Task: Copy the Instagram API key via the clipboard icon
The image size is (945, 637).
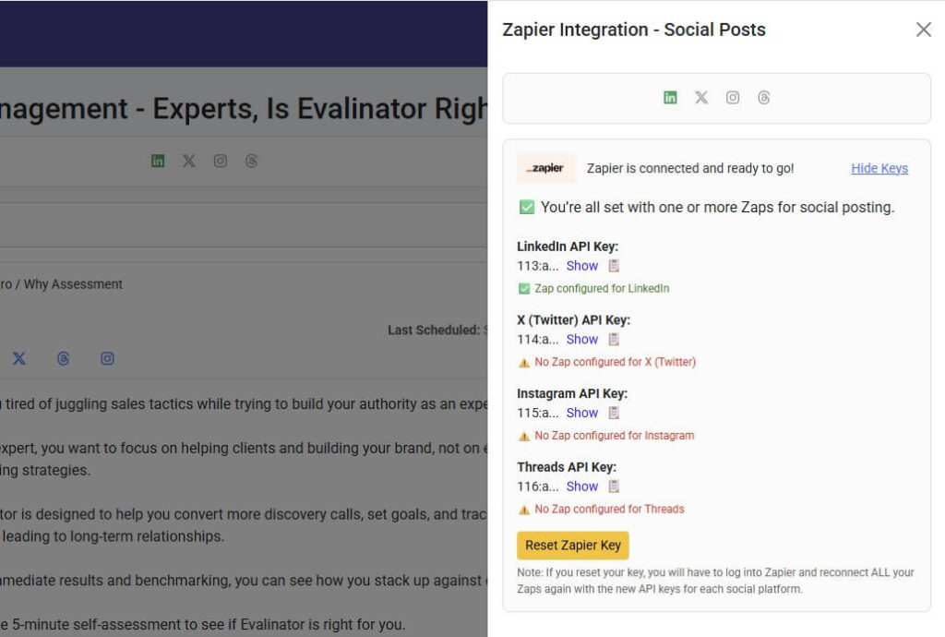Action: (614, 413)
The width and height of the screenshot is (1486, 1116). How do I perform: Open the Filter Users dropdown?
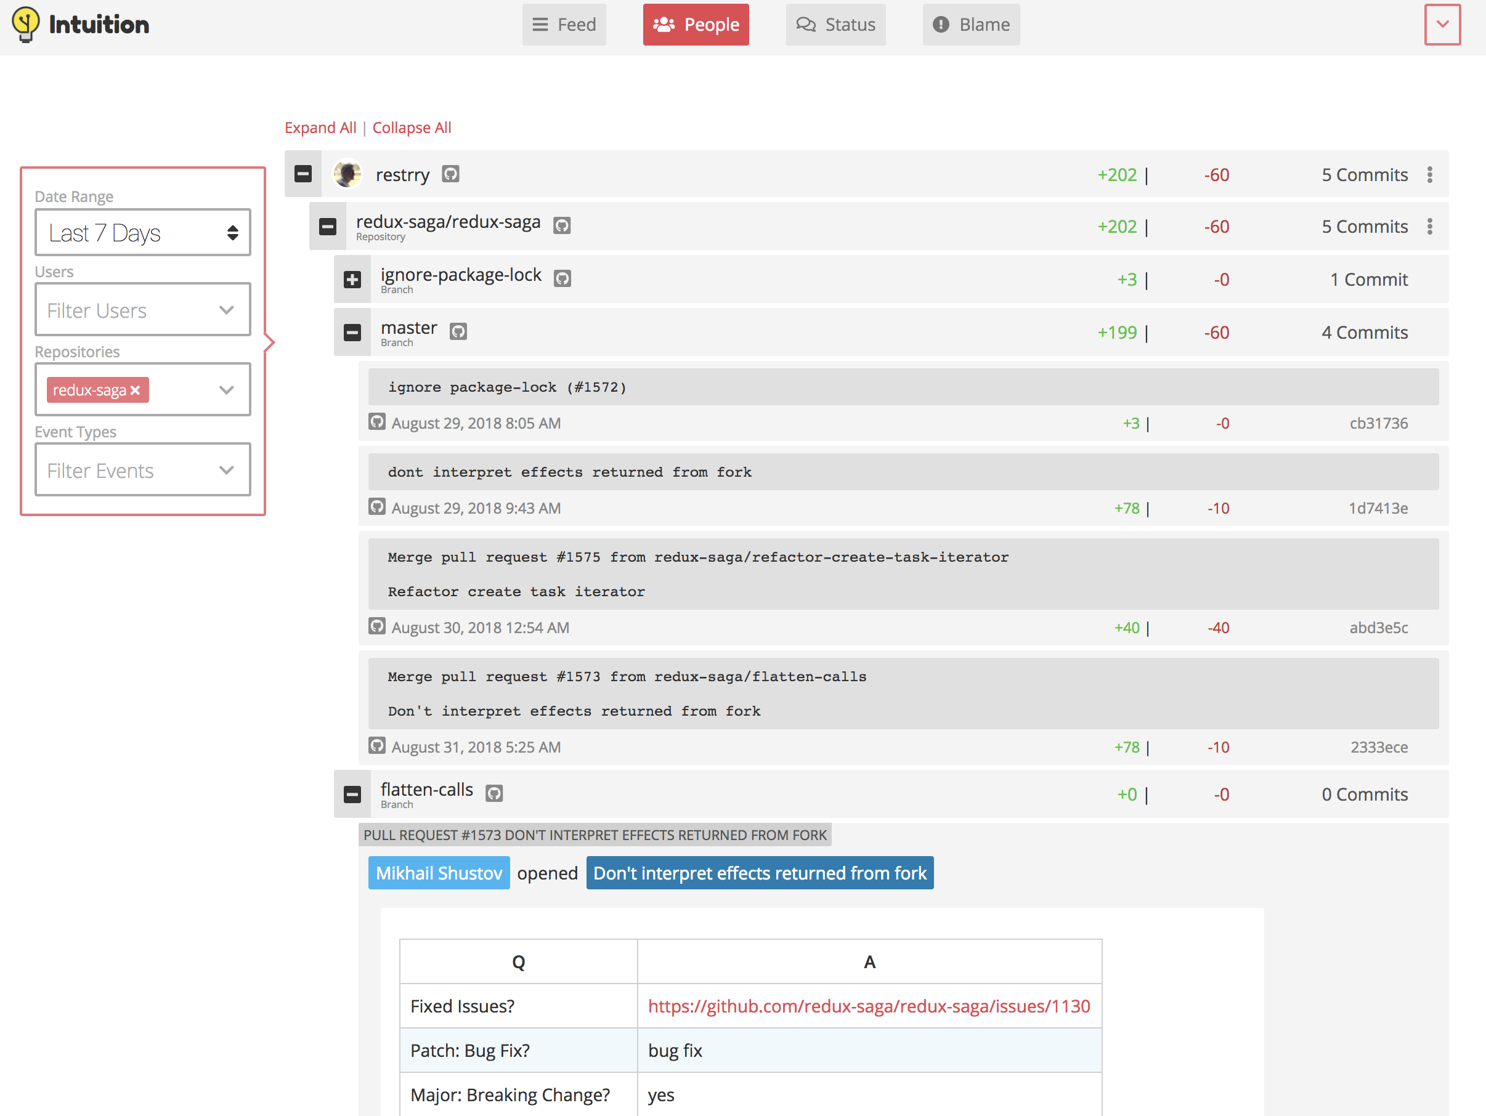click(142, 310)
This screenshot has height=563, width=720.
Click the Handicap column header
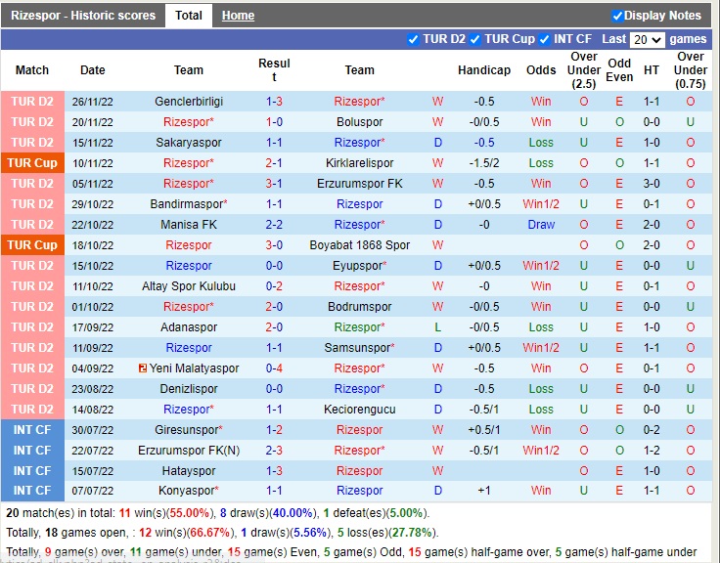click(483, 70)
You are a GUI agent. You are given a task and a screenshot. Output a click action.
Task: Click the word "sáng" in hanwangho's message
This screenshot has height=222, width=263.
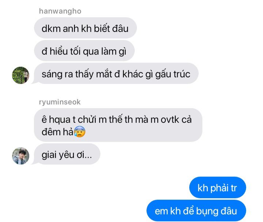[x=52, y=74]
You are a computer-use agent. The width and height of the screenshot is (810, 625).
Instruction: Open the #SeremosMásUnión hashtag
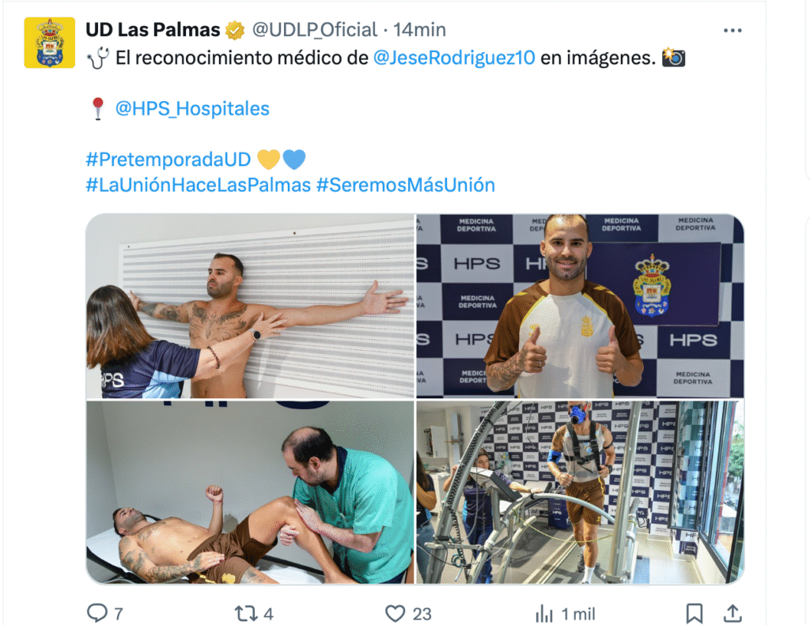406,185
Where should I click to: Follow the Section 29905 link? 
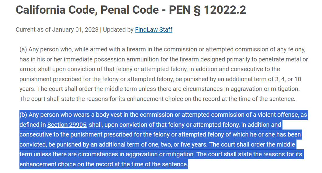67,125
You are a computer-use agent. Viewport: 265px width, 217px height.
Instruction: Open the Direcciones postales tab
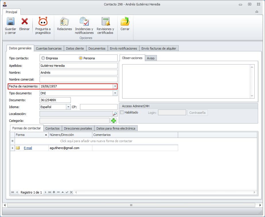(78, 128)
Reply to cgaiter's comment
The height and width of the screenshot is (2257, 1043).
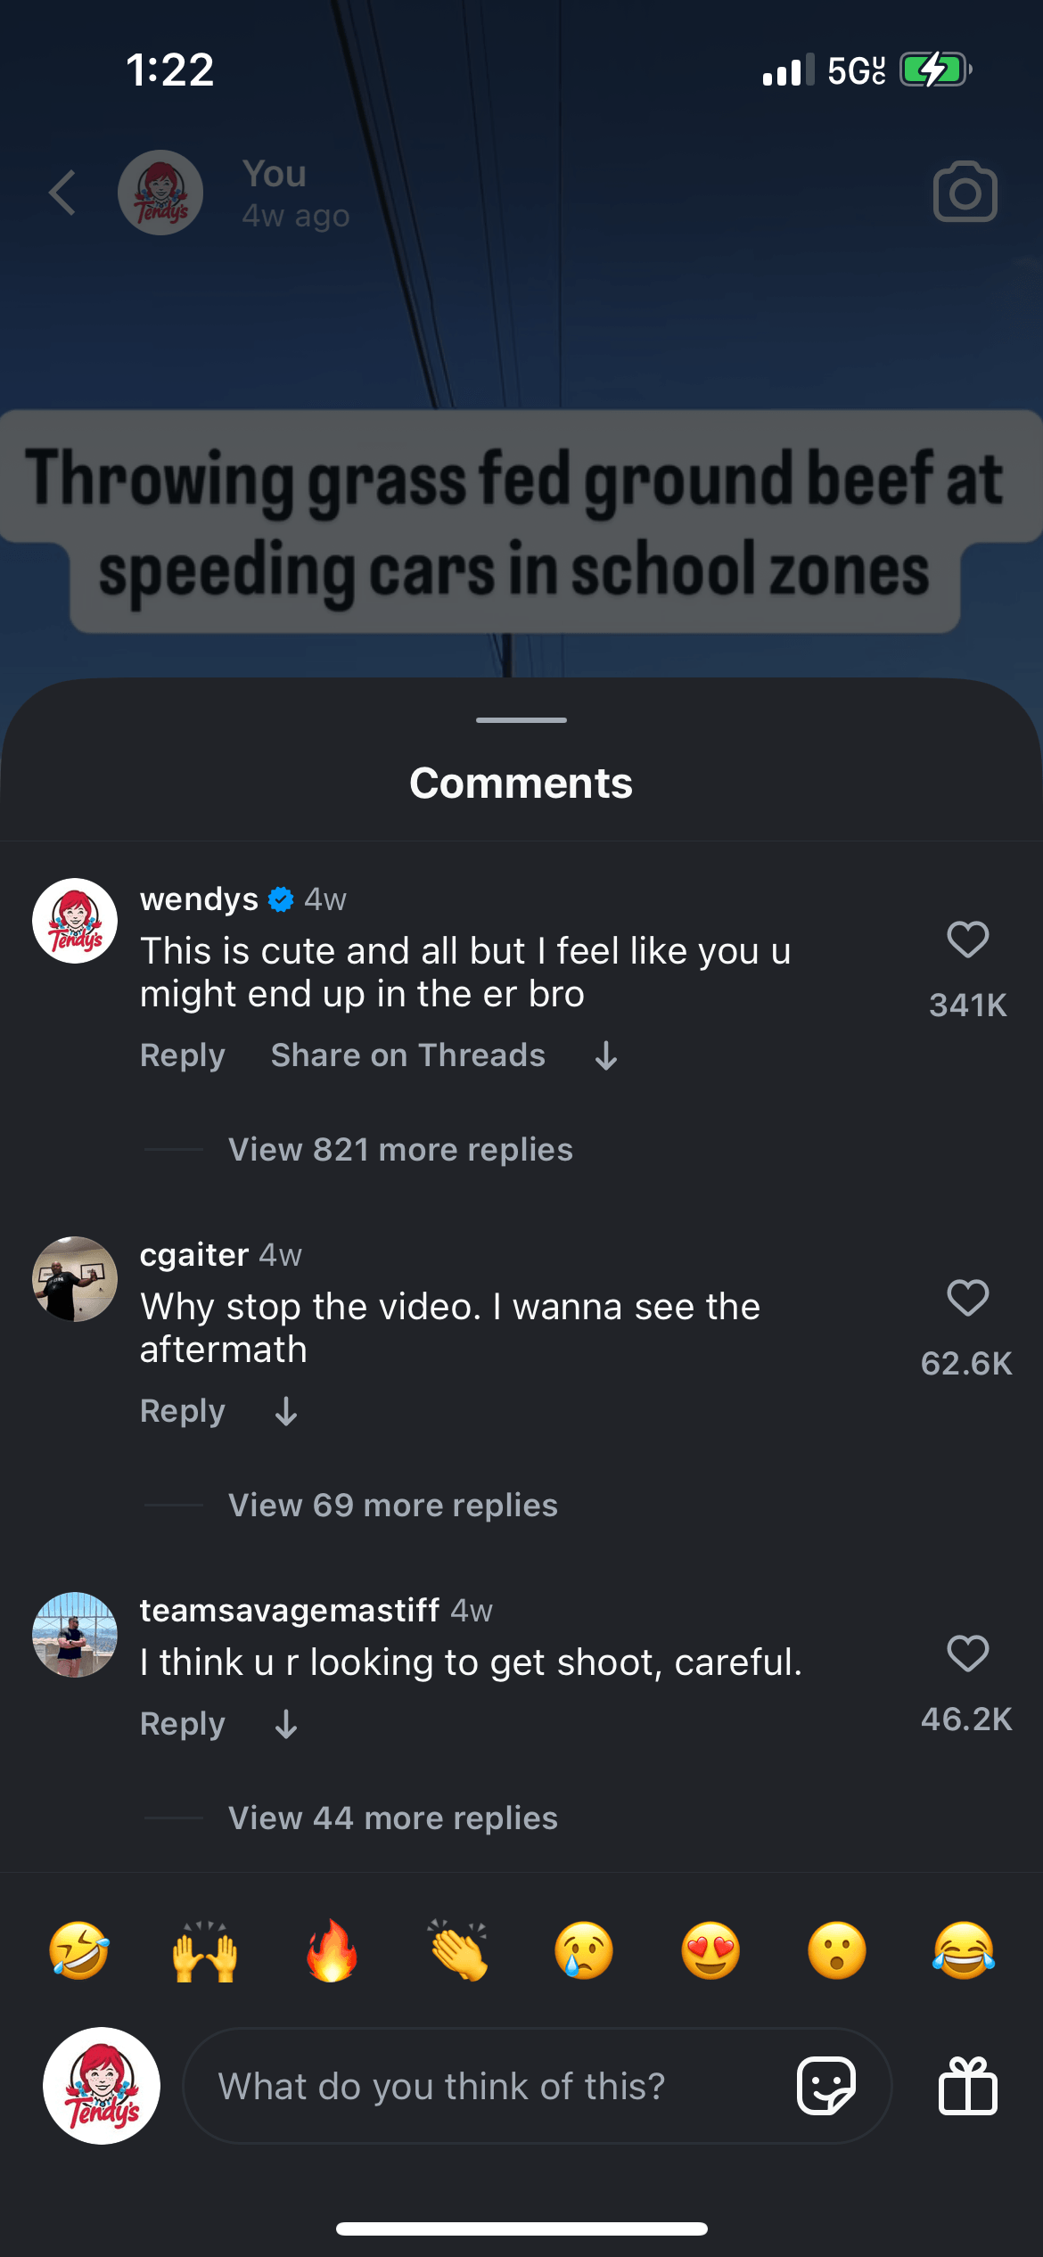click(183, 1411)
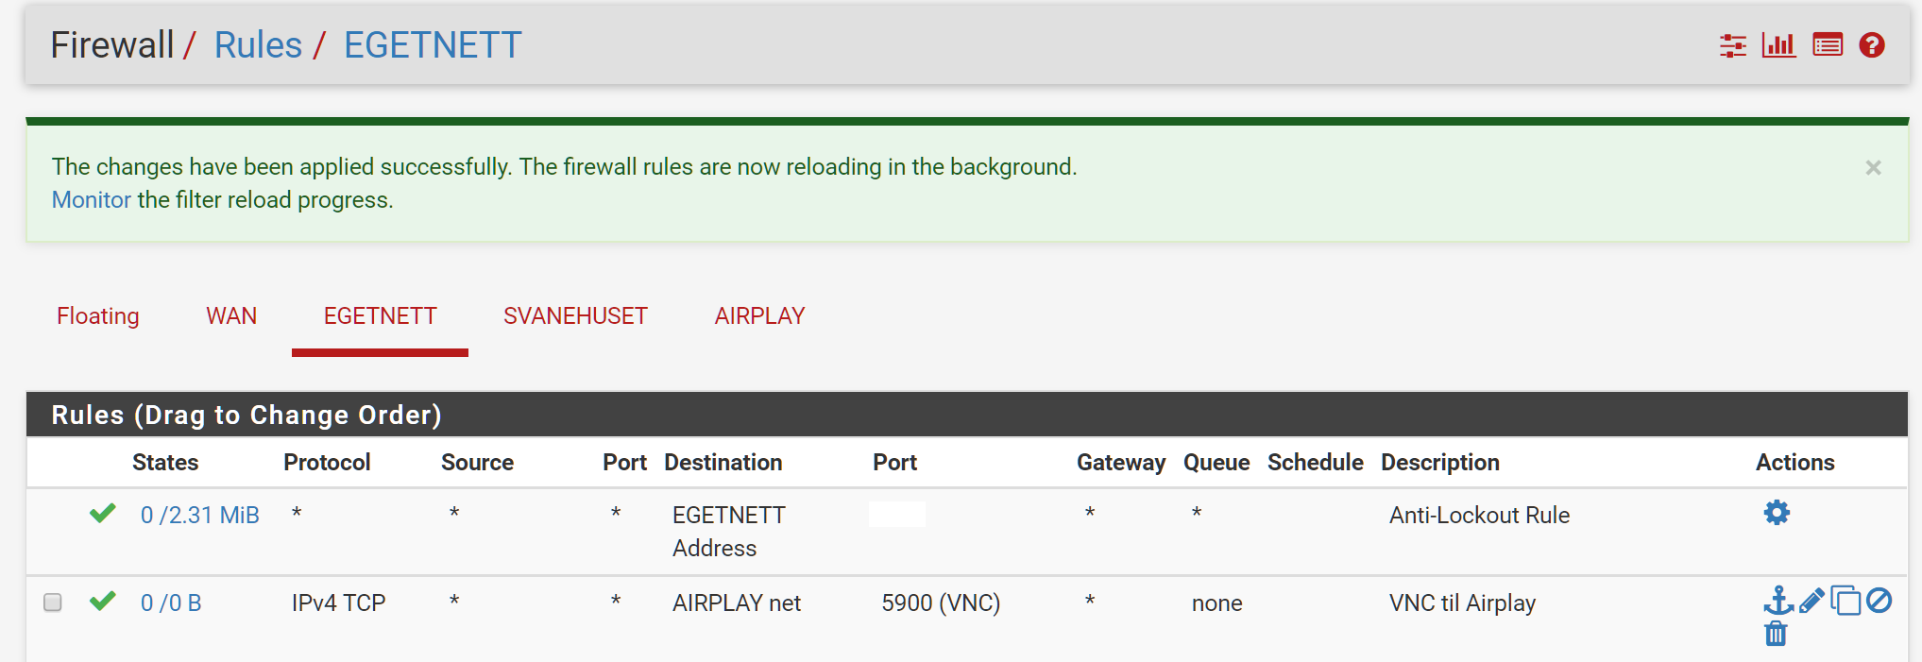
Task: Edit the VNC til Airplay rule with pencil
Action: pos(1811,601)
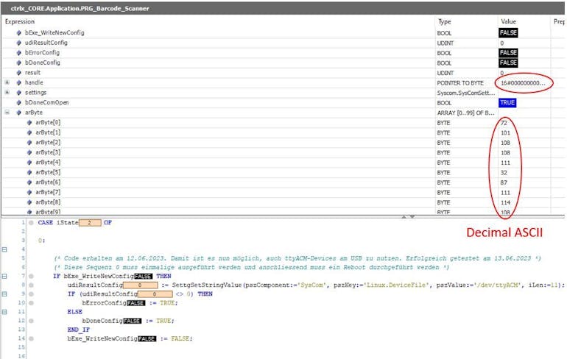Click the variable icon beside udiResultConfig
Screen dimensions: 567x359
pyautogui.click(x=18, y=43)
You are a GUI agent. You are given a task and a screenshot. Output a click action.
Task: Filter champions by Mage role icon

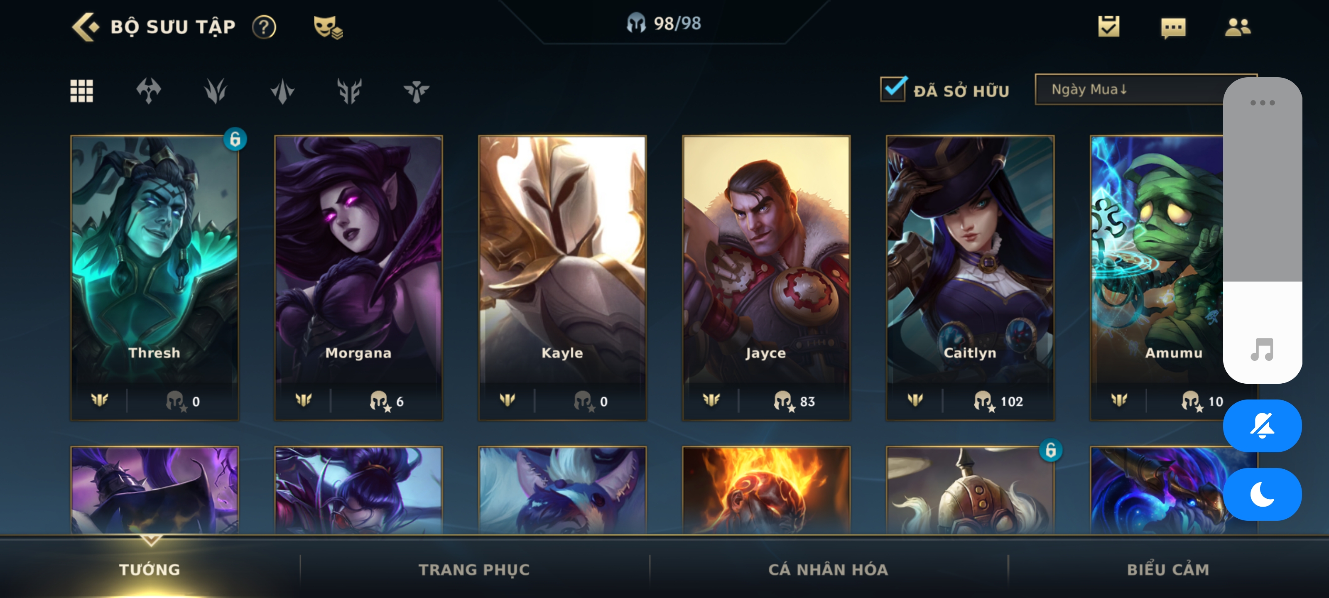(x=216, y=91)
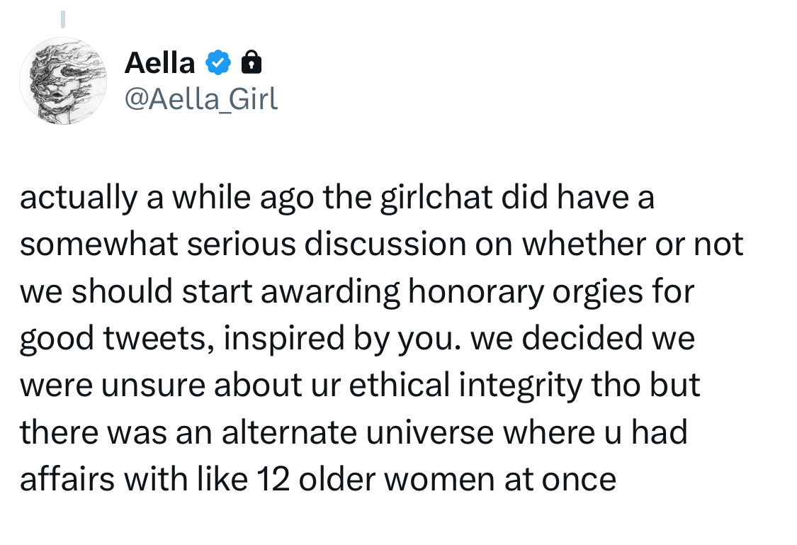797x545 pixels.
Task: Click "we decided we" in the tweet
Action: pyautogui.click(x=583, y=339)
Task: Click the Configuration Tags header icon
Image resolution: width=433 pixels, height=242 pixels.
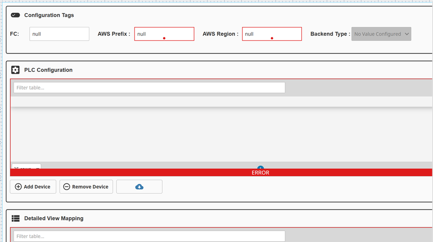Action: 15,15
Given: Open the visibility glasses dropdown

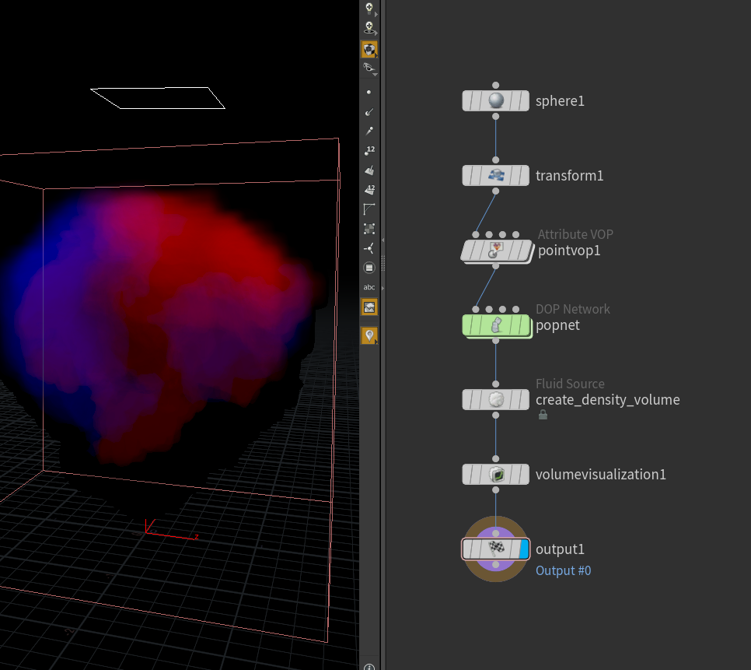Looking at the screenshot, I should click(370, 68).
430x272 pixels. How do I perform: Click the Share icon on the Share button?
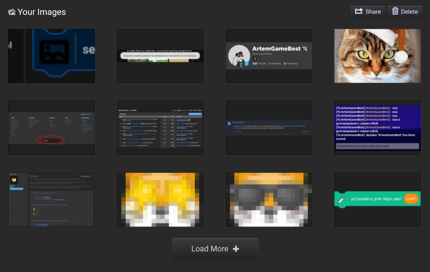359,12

◇ ◇ ◇ ◇ ◇

*Task details*:
Quote every line of the records above word for word, leaving out the pictures.

*Written solution*:
Task: Copy the Instagram API key via the clipboard icon
The image size is (945, 637).
Action: (614, 413)
The width and height of the screenshot is (1486, 1116). How do I perform: Open the Filter Users dropdown?
click(142, 310)
This screenshot has height=563, width=720.
Click the Handicap column header
click(483, 70)
You are a GUI agent. You are given a task and a screenshot. Output a click action.
Task: Click the word "sáng" in hanwangho's message
This screenshot has height=222, width=263.
[x=52, y=74]
You are a computer-use agent. The width and height of the screenshot is (810, 625).
Instruction: Open the #SeremosMásUnión hashtag
406,185
Where should I click to: Follow the Section 29905 link? 
67,125
You are a computer-use agent. Viewport: 265px width, 217px height.
Instruction: Open the Direcciones postales tab
(78, 128)
Reply to cgaiter's comment
The height and width of the screenshot is (2257, 1043).
click(183, 1411)
Task: Edit the VNC til Airplay rule with pencil
Action: pos(1811,601)
Click the variable icon beside udiResultConfig
Screen dimensions: 567x359
pyautogui.click(x=18, y=43)
You are a GUI agent. You are given a task and a screenshot. Output a click action.
Task: Filter champions by Mage role icon

(x=216, y=91)
797x545 pixels.
Task: Click "we decided we" in the tweet
Action: pyautogui.click(x=583, y=339)
Task: Click the Configuration Tags header icon
Image resolution: width=433 pixels, height=242 pixels.
Action: 15,15
Given: Open the visibility glasses dropdown

Looking at the screenshot, I should click(370, 68).
430x272 pixels. How do I perform: Click the Share icon on the Share button?
359,12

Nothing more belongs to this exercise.